The rebels demanded quickly that President Mubarak and his government have to step down and that Egypt should have a democratically elected regime. Dignity, social justice and freedom from oppression were other key requirements. In an effort to regain control and retain power, Mubarak dismissed the government, and inducted former intelligence chief Omar Suleiman as vice president. At the same time, Mubarak announced that he would not stand for the next election. These measures did not meet the demands for genuine reform, and the pressure on Mubarak persisted – until Vice President Suleiman announced on February 11 that he resigned. The top council of the armed forces ( the Supreme Council of the Armed Forces, SCAF), headed by Field Marshal Mohamed Hussein Tantawi, took over power. The council repealed the constitution and dissolved parliament, declaring that SCAF would sit in power – with Tantawi as the de facto head of state – for elections to be held. Thus, several have pointed out that it was the army that deposed Mubarak in practice, but his departure came as a direct consequence of the protests.

Ever since the 1952 revolution, the military has held a strong position in Egypt. General Mubarak took over when General Anwar al-Sadat was killed in 1981; Sadat himself had succeeded the leader of the revolution and Officer Gamal Abdel Nasser at his death in 1970. Although Mubarak had been elected civilian president, the ties to the military were tight, as was demonstrated by the transfer of power in the winter of 2011. For the popular movement fighting for a real regime change however, it was unacceptable that the military leadership still retained power.

Former President Mubarak was arrested after the revolution and charged with contributing to the killing of hundreds of protesters, but in March 2017 was acquitted and released.

Egypt after Mubarak

In principle, the resignation of President Mubarak in 2011 did not mean that all protests came to an end, and continuous demonstrations took place against the new military rulers who had assumed control pending elections. The demonstrations reflected dissatisfaction with the military regime and impatience with the pace of democratization. At the same time, there were others, including the Muslim Brotherhood, who believed that peace was needed now and who cooperated with the military transitional regime. The broad coalition behind the rebellion was thus split early. In March 2011, the authorities held a referendum on a temporary constitution that would form the basis for parliamentary and presidential elections, and this was passed by an overwhelming margin. However, the protests continued throughout the fall of 2011, and the elections took place against a troubled background.

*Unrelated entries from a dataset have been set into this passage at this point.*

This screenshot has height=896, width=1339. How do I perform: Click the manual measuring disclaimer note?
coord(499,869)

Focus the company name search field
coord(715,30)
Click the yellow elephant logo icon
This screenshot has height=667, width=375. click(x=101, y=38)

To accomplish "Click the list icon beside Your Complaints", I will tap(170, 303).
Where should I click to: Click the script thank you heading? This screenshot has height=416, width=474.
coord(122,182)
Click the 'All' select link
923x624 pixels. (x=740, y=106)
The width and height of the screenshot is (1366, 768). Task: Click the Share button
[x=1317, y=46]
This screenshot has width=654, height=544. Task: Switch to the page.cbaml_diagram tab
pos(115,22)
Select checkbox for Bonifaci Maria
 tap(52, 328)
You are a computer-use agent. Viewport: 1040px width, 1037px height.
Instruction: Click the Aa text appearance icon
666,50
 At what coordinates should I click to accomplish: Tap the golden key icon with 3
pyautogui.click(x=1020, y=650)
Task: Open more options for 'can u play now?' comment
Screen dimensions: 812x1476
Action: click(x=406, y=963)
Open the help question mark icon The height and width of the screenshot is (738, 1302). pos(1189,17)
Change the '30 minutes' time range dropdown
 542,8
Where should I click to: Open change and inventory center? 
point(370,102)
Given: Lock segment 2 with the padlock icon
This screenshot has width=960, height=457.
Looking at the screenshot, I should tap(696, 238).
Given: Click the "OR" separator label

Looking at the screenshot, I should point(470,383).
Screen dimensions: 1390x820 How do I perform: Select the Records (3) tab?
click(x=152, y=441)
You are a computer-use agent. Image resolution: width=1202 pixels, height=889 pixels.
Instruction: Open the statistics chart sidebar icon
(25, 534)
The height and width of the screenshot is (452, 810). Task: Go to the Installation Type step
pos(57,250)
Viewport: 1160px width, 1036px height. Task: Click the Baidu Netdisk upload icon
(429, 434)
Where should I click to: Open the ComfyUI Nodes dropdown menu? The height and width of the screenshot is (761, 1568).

At the election of a new national assembly in the fall of 2011, Islamist parties gained a clear majority. The Muslim Brotherhood was the biggest: Its Freedom and Justice Party ( Hizb al-hurriya wa-l-adala – FJP) won 47 percent of the seats. Second largest was the more conservative Salafist party al-Nour (“The Light”) with 24.4 percent; the majority of the remaining seats went to liberal and more secularly oriented parties. At the same time, elections were held for the National Assembly’s second chamber, the upper house, and here Islamist parties won nearly 90 percent of the seats. The upper house probably had very limited authority.